Eça de Queirós, Os Maias, cap. III, ed. Livros do Brasil, pp. 61-62
Como se verifica, as fronteiras entre as vozes do narrador e personagem esbatem-se, diluem-se, num efeito de grande expressividade, criado pela liberdade da rutura sintática que é assumida claramente. Este hibridismo evita simultaneamente o uso recorrente de conjunções subordinadas, a frequência dos cortes do diálogo, próprios do discurso direto, imprimindo uma elaboração mais sofisticada e, por isso, mais estimulante para o leitor.
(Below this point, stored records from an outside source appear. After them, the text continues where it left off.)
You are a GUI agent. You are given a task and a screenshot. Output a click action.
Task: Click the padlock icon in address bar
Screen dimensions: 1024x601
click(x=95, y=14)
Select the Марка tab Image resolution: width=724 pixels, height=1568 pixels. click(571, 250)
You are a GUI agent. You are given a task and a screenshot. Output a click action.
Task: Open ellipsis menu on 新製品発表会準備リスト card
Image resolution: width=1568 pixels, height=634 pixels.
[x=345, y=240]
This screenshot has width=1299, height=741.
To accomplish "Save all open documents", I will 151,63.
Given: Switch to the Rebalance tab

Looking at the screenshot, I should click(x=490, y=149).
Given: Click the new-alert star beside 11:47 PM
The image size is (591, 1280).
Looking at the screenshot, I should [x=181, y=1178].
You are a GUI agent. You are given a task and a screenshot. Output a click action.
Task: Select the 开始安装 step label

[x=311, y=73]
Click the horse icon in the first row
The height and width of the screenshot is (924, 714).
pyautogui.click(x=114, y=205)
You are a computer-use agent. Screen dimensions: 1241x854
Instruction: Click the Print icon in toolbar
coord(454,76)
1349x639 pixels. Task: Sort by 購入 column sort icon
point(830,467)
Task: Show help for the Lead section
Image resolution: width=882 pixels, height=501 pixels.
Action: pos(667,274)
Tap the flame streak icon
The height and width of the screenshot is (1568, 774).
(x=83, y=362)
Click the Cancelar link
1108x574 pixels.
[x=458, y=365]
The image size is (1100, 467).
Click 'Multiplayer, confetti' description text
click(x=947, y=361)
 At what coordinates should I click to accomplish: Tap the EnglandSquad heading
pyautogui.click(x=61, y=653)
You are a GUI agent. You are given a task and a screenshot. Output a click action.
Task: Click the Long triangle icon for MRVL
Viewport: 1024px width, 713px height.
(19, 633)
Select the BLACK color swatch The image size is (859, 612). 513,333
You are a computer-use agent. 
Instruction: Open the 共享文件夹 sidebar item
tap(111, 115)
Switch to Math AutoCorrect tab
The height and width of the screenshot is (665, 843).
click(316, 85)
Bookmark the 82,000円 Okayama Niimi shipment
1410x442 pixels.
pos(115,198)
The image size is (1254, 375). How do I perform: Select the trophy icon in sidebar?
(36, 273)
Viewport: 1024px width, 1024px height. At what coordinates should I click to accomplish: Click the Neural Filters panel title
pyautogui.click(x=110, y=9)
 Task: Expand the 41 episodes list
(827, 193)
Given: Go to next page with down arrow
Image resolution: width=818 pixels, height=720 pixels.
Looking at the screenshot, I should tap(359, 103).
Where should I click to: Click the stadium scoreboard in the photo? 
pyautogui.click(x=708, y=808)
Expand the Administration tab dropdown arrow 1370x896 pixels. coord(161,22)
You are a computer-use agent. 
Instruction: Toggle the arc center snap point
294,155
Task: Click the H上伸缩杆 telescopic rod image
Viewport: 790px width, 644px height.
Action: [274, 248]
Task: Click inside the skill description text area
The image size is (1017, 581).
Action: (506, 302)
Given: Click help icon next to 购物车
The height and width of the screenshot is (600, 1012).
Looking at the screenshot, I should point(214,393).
Fonte: Celso Cunha, L. F. Lindley Cintra, Nova Gramática do Português Contemporâneo, Ed. Sá da Costa
1 Atualização (25/05/2017) – O termo «discurso direto livre» faz parte do Dicionário Terminológico (DT), que, em Portugal, se destina a apoiar o estudo da gramática nos ensinos básico e secundário. Deve observar-se que, conforme as definições e os exemplos apresentados pelo DT, não se afigura clara a diferença que separa o discurso direto livre do discurso indireto livre, dado que os dois são definidos de maneira semelhante. Com efeito, se acerca da caracterização do primeiro se diz que «as palavras ou os pensamentos de uma personagem são reproduzidos como que imersos no discurso do narrador tal como aquela os formulou, sem que o narrador assinale com marcas formais», a respeito do segundo também se afirma que «as fronteiras entre a voz de um e a voz de outro são dificilmente delimitáveis». Pode talvez depreender-se, como, aliás, se faz na resposta, que a distinção fundamental se relaciona com a reprodução exata, por parte do discurso direto livre, de sequências em discurso direto, incluindo marcas de 1.ª e 2.ª pessoa, inseridas diretamente no relato do narrador; no discurso indireto livre, muito embora se conserve a maior parte das características do discurso direto, só se aceitam marcas de 3.ª pessoa.»